O guia se apresentou e designou o nome de nosso grupo de Allalla (significa “viva” na linguagem aymará). As ruínas de Tiwanaku são de uma civilização precursora a dos Incas, os tihuanacotas.

Conhecemos o museu lítico. Havia apenas uma sala aberta. Frustante.  Falta maiores cuidados com o museu como iluminação.  Tive dificuldade em observar detalhes do monolítico.

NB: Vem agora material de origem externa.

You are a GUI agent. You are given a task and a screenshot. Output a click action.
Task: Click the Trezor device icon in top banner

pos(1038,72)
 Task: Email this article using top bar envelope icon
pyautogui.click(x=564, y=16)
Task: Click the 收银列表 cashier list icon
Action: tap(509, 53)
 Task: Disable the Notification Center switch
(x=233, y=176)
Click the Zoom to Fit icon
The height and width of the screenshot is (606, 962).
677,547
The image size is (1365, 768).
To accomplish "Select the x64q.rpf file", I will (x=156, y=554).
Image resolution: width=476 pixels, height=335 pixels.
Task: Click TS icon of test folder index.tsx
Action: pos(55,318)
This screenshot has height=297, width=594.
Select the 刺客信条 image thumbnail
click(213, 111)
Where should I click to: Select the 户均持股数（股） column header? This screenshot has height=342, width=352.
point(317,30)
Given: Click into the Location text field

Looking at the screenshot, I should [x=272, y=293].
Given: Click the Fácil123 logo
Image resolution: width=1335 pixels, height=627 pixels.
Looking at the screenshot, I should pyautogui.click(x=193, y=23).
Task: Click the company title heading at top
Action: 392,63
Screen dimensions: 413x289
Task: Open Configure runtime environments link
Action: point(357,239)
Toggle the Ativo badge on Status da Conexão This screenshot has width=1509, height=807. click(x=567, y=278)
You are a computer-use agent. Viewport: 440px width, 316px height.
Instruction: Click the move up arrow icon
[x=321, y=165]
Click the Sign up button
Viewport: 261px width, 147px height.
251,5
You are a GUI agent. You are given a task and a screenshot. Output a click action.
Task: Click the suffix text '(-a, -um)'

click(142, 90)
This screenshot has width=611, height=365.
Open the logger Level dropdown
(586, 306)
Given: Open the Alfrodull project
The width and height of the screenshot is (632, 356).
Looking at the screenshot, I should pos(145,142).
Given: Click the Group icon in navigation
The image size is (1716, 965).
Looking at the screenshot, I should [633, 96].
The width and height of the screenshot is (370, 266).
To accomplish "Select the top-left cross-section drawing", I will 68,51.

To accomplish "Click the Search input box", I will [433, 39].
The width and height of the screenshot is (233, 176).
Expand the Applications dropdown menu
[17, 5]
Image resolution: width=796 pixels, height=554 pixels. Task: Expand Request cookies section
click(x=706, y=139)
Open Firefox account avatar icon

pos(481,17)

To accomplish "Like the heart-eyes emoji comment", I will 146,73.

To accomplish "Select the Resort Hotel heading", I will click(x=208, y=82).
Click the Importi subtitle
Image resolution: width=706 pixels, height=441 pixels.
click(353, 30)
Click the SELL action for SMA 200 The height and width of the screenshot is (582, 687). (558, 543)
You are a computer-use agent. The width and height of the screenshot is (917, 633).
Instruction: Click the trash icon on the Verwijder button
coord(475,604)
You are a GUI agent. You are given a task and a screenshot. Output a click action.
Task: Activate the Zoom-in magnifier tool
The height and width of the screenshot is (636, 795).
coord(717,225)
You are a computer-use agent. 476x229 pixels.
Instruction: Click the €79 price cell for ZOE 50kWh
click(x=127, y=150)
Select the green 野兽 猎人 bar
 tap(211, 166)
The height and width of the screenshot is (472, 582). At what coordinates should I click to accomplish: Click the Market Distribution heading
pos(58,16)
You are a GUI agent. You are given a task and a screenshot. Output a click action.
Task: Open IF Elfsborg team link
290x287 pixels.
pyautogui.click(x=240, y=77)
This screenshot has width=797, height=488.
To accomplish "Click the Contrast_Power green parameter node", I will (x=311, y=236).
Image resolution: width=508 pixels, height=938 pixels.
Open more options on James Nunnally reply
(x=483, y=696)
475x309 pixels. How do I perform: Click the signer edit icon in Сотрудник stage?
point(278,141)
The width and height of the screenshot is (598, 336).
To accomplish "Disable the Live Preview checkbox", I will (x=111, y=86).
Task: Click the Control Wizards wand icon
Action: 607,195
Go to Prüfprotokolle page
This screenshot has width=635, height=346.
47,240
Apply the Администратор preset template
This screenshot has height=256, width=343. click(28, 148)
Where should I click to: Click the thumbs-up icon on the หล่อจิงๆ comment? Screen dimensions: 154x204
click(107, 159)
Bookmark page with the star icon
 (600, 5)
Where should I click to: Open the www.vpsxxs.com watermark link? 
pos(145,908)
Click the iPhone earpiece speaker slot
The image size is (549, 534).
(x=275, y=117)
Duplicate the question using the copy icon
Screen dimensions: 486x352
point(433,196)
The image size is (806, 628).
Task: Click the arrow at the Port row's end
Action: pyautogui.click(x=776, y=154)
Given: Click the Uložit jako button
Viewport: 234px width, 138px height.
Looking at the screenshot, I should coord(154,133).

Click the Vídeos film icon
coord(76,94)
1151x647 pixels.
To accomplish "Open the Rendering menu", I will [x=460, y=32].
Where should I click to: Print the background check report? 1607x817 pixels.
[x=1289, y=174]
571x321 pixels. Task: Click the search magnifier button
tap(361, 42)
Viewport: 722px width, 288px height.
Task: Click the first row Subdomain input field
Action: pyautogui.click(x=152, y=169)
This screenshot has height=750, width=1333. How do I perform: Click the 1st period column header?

Na outra parte do museu regional, há uma importante coleção de peças extraídas do sítio arqueológico como artefatos, esculturas, cerâmicas. Na entrada, um quadro cronológico sobre o período das civilizações andinas.

O que eu achei mais interessante foi o modo como dispunham pedras sobre pedras. Não havia uma espécie de cimento.  Tudo era feito por encaixe. Uma liga metálica faz o elo entre as grandes pedras. Impressionante.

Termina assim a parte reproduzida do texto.